I’m preparing illustrations for my book on the history of debates about money and value, which the University of Chicago Press will be publishing next year. Apparently they’re having the type hand-drawn by irish monks.
For those who’ve never done it, this is how it works. For every illustration, you need to “secure permission.” Sometimes this is really easy. Things published before 1928 are generally out of copyright, because copyright can’t be renewed infinitely, at least not yet. [1. You can’t copyright Moby Dick. You can copyright a specific edition of Moby Dick, with your edits and introductions and illustrations, but the text is in “the public domain.”] Sometimes it’s hard to secure permission. You hustle and hustle to track down whoever owns an image, or claims to own it, and find that they want to charge you a lot of money to use it.
An edition of the New York Times published in 1910 is in the public domain. The New York Times no longer owns it.
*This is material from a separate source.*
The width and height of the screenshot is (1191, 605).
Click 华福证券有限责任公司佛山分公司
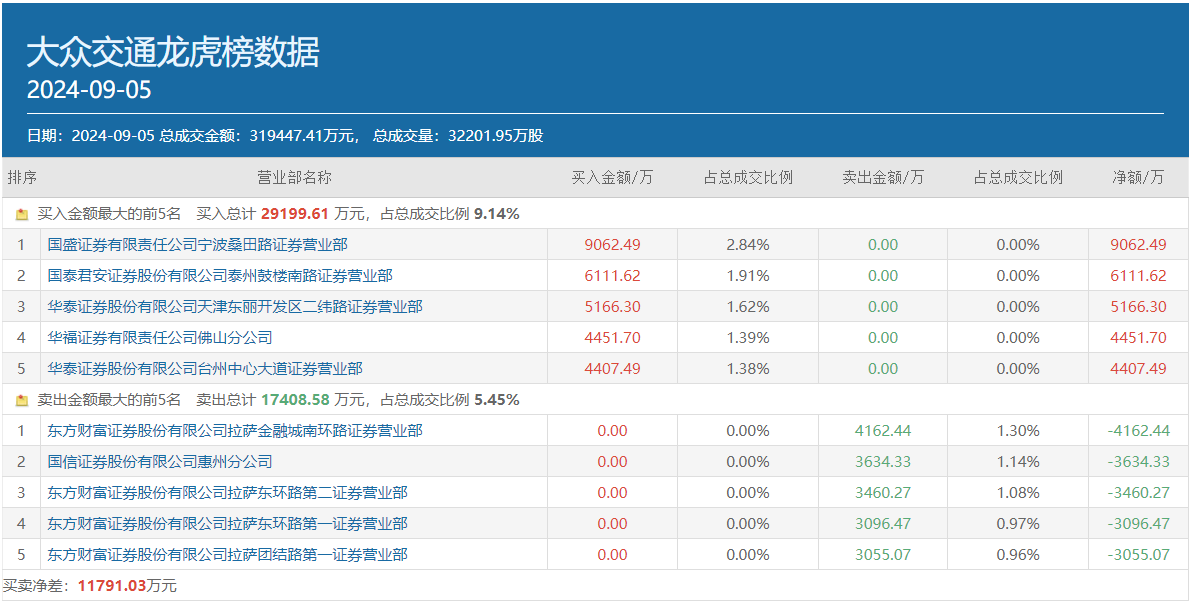coord(160,338)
Should be a clear cut case.
But, the digital edition of the NYT is different. Somehow, from sources that are not entirely clear, the Times was fully digitized—great! But whoever digitized it, and built a website to handle the digitization, wants to get paid for their work. Fair enough!
I wanted to use an image of J.P. Morgan from November of 1910, over 100 years ago. This is what it looks like in pdf., from ProQuest Historical Newspapers:
To use it, I had to fix the of gaps that appeared and tweak it in photoshop. In some lines of argument, altering an image substantially makes it a new image and thus not subject to copyright, Not sure this qualifies.
“Pars International,” the outfit that handles permission for the NYT, wants to charge me $460 to use this image in my book. They call this an “image preparation fee.” Of course, if I found a copy of the NYT from 1910, I could do whatever I wanted with it, including reprint it, because it’s out of copyright.
Now I agree that whoever digitized the NYT should be compensated. And in fact they already are, through the hefty fees ProQuest charges universities for the use of the database. This $460 dollars appears to be pure gravy for the New York Times. I found a better image in the public domain, and will probably use that instead. I’d rather spend the $460 on craft beers and guitar strings.
I suppose an economist would say “the NYT has something of value, something you want, and so it charges for it, welcome to markets 101″ But you could also look at this as a classic example of “enclosure of the commons,” the process by which things once regarded as public property are fenced off behind profit walls.
By traditional notions, the thing I write about—American history —doesn’t belong to anyone. Or if it does, it belongs to all of us. It’s a common heritage. Or was.
As much as the digitized past offers advantages, there will be constant pressure to enlose it, and put the materials of the past on a pay per view basis. University presses are no allies in this fight: in my experience they’re so leery of lawsuit that they’ll demand that authors find someone to give permission, even incases where no permission is required. The University of Chicago Press has been particularly bad in this regard. This is yet another argument for never publishing a conventional, paper book again.